We believe you are aware that tech companies are cashing out. First, it was PayStack, now Flutterwave. These people don’t have two heads nau. If they can make it in tech, you too can build your own and blow. What is inside unicorn that you cannot do?
Here’s how to build your own unicorn tech.
1. Grow your own dada.
That’s your ID card into the tech world. If you must beat them, you have to be like them.
2. Start painting your nails.
You need to build your identity first before building your business.
3. Now, upgrade your vocabulary and start speaking “tech.”
Anytime you open your mouth, these are the words that must tumble out: Stack overflow, Figma, Knorr, UI/UX, Vedan, Comms, Unicorn. By our mouths, we confess what we hope to become.
4. Oya, choose an area to base in.
PayStack and Flutterwave are into money. Why not upgrade? Start your own eyelash company that will allow people see into the future. Or maybe a catering service that will deliver food to aliens in space. Thinkkkk. Na who sabi think dey blow for tech oh.
5. Anything you settle for, sprinkle Flutterwave and Paystack on it.
Your investors: Tell us about your idea.
You: It is like Flutterwave, but for eyelashes.
You: Oh it’s like Paystack, but for puff-puff frying. We’ll be able to make even generations unborn taste hot puff-puff while in heaven.
You need to show them that if Flutterwave can do it, you sef can do better.
6. Lest we forget, you must not bathe oh.
That’s the secret charm. You think those tech bros and baes do usually shower? My dear, that odour is their aura, their essence, the core of their ideas. I’m telling you facts.
7. Whatever you do, avoid that man they call Sanwo-Olu.
May we not jam someone that will kill our unicorn and roast the flesh for meat, plis. To be forewarned is to be forearmed, abi what is that saying again?
8. And BuBu, his sugar daddy.
Aww, he’s shy. Silent pistol.
9. Please and please, don’t announce yourself before your time.
You need to let God announce you. Don’t make noise on your own head so that they will not kill your unicorn before it starts to gallop.
10. When the money comes, don’t forget us oh.
We can run ads for you and make more people patronise your unicorn tech.
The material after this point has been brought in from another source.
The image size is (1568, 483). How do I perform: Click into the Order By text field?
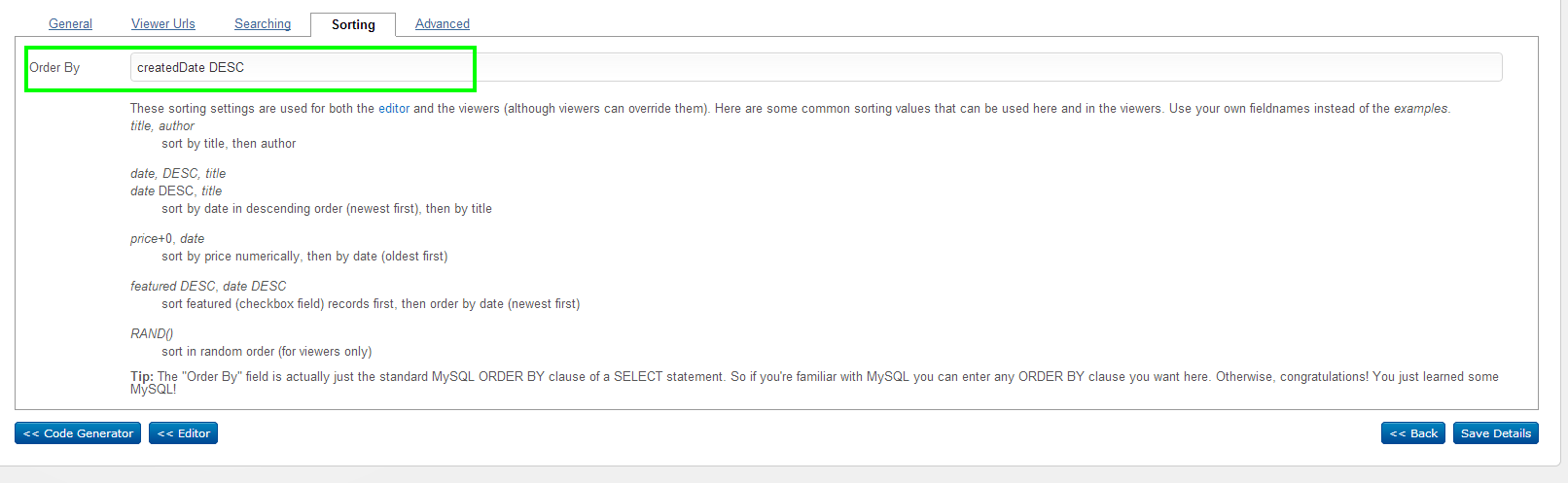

What is life if we don’t help each other to grow?
11. How can you keep bad belle away from your new wealth?
a) BUY CATS.
The richest tech bro I know owns cats. If that’s not a sign, then I don’t know for you oh.
b) Always thank Emefiele.
Before he will wake up one day and decide that it is your market he wants to spoil next.
Goodluck in your journey to building the next unicorn tech. We are rooting for you, omo olope. Rise like bread and don’t waste our money.